Stand outs in the collection are "The Little Black Box" about a quasi-religion based empathy acquired by using a technological artifact, and "The Unreconstructed M" which is a rare PKD mystery complete with a murder, clues, gangsters, a private detective, and a police chief. What makes it unusual is that the murder weapon is a small robot that plants clues to throw off the cops.
The title story, "The Golden Man", is interesting in that it essentially predicts the entire X-Men comic/movie franchise - humans developing mutations that give all sort of special abilities. There are 87 known types of mutants including chameleons, pre-cogs, telepaths, psychokinetics, teleporters, and others. The DCA hunts down mutants and "euths" them to insure they don't out-evolve homo-sapiens. The Golden Man turns out to be a new type of mutant. What's weird is that the story was used as the basis of a movie called "Next", starring Nicolas Cage, that had almost nothing to do with the original story.
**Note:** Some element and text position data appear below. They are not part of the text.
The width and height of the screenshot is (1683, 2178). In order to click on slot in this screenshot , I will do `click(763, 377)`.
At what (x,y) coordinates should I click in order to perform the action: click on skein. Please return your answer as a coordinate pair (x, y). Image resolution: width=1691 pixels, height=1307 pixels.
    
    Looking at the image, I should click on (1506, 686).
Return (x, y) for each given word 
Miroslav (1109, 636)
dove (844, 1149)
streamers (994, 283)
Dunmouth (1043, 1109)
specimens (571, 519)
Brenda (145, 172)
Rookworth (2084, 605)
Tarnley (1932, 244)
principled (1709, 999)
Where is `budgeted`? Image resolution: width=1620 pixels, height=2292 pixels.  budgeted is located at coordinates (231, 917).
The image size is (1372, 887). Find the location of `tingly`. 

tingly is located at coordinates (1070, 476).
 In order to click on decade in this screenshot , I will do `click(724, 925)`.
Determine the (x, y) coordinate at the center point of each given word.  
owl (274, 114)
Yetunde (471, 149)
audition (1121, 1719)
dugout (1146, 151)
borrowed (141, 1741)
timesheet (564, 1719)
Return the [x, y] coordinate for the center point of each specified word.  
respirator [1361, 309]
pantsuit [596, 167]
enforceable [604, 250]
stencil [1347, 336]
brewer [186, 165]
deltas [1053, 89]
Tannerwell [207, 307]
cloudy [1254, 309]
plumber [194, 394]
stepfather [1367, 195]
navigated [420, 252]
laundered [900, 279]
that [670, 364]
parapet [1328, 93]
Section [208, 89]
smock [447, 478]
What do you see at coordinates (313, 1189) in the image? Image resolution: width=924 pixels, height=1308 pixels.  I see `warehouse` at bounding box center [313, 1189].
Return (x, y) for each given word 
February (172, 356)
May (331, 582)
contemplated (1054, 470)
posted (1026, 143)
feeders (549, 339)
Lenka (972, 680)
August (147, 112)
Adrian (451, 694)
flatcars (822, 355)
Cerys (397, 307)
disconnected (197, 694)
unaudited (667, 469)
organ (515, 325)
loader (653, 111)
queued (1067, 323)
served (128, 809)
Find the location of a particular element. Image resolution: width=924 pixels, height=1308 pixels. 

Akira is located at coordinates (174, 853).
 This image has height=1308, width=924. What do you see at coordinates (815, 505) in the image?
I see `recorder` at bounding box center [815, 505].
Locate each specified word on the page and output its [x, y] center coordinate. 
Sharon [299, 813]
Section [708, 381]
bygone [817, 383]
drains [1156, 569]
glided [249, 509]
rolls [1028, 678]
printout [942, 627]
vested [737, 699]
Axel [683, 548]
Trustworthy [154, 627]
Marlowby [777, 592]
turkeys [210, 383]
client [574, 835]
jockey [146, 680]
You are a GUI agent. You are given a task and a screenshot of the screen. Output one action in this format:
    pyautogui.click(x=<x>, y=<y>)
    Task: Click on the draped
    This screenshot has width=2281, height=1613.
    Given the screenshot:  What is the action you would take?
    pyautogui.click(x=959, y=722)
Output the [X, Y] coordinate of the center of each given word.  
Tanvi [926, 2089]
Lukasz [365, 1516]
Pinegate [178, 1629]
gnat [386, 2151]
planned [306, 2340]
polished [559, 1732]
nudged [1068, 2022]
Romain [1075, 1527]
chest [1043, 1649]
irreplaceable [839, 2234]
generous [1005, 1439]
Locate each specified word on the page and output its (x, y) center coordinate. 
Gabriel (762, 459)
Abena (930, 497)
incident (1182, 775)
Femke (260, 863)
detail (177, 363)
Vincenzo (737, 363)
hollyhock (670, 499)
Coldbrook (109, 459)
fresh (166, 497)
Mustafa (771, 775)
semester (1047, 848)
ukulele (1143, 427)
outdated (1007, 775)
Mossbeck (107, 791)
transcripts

"Small Town" reads like an original Twilight Zone episode with a downtrodden husband who escapes daily life by building a detailed model railroad layout in his basement that's an exact duplicate of his small town. It's a fun read even if it's not hard to guess where the story is heading.
There are a few other moderately interesting stories and some forgettable ones. Overall worth a read if you come across the book but I'm not sure it's worth special effort to track it down. There are lots of better PKD books around. -
This review is for The Golden Man, not the rest in the stated anthology. A fan of the Nicolas Cage movie (why wouldn’t I be since I share the main character’s name and make a living as a mentalist) I looked for this short story to catch its roots. And I loved it.
It’s set nearly three-quarters of a century after the next war. Written in the 1950s and based on their perceptions then, it will be nuclear. From the radioactive areas are born the next humans - mutants. Humans fear the mutants because they could be the next “fittest species” that could kill us off.
So the DCA is there to protect us. Until the find Cris Johnson, a being capable of knowing all future events. He doesn’t need to guess; he knows!
They can’t kill him. He never makes mistakes.
I loved reading this. It’s born from a era of paranoia for the future, its unknown factors, and a fear of extinction.